**Texto proporcionado**

Sobre la pertinencia de un plan económico

Sobre la pertinencia de un plan económico

por Massimo Mattioli para Bank Magazine.

Llamamos “plan económico” a un conjunto de medidas más o menos consistentes entre sí, orientadas al objetivo de ordenar los diferentes aspectos de la economía según algún criterio.

En términos generales, para cualquier tarea importante, complicada, de largo alcance, sobre una materia difícil o un terreno complejo, un plan es importante y hace falta porque, sin él, es difícil coordinar acciones, puede haber errores, confusiones, desinteligencias, contradicciones, olvidos, lagunas.  Un plan implica la definición de algún objetivo general, algún camino crítico, herramientas y recursos, al menos en general.  Un plan implica también algún grado de consenso sobre cuáles son los problemas, cómo abordarlos, qué cosas hacer y cuáles no, etc.

Parece bastante conservador decir que no hace falta un plan, porque implica que todo está más o menos como tiene que estar —que la economía es básicamente sana, como dijo alguna vez Martínez de Hoz— y se puede simplemente administrar, sin grandes cambios.  Que la economía argentina requiere cambios pareciera evidente por el sólo hecho de su bajísima performance en los últimos 50 años, con políticas de muy diverso signo que culminaron todas ellas en diferentes crisis, reafirmando un camino escalonado de retroceso continuo. 

Que los cambios en la economía no ocurrirán espontáneamente es bastante obvio, y por eso los diferentes gobiernos, incluso los más anodinos, toman siempre alguna serie de medidas.

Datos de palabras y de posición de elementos
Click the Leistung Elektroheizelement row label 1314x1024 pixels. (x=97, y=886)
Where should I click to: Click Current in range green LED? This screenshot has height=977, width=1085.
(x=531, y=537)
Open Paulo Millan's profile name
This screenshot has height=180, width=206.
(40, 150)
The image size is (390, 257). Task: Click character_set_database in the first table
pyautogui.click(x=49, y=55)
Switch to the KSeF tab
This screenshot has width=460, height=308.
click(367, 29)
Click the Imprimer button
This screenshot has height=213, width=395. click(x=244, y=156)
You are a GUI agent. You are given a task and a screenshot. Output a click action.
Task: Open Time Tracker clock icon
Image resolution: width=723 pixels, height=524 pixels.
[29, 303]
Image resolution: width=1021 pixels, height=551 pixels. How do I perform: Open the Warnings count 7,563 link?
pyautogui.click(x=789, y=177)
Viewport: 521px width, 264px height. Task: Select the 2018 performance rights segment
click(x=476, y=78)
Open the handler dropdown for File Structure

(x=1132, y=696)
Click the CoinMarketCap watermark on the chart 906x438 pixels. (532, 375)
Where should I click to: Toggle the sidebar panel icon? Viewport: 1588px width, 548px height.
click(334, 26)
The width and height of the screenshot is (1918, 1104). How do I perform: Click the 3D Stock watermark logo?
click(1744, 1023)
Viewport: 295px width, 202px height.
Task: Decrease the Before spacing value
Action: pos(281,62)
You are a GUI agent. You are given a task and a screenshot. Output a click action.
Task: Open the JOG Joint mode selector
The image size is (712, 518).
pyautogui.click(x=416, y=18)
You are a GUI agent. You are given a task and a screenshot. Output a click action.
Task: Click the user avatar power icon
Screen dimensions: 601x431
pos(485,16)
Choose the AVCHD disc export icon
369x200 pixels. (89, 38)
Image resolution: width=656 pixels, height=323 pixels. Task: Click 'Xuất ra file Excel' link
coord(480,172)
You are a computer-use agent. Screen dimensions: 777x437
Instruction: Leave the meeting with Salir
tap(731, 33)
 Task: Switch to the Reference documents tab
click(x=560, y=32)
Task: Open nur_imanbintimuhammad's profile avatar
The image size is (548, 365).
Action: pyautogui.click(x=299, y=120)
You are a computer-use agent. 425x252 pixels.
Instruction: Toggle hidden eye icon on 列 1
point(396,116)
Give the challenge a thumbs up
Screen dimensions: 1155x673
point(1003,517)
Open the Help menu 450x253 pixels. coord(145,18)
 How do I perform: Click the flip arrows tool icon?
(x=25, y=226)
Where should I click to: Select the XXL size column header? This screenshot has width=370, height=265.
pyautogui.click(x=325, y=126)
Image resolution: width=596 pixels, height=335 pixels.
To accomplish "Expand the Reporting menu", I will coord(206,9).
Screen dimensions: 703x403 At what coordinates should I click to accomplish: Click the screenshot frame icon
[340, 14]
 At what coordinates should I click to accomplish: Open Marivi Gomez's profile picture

**Objetivo**
Indica si cada una de estas afirmaciones coincide con el texto sobre el plan económico: (a) un plan implica cierto grado de consenso sobre cuáles son los problemas; (b) los cambios en la economía ocurrirán espontáneamente; (c) la economía argentina tuvo un desempeño muy bajo en los últimos 50 años. Responde sí o no y cita entre comillas las palabras del texto que lo deciden. Las entradas no guardan relación alguna con el texto.

**Respuesta**
(a) Sí: "Un plan implica también algún grado de consenso sobre cuáles son los problemas".
(b) No: "Que los cambios en la economía no ocurrirán espontáneamente es bastante obvio".
(c) Sí: "por el sólo hecho de su bajísima performance en los últimos 50 años".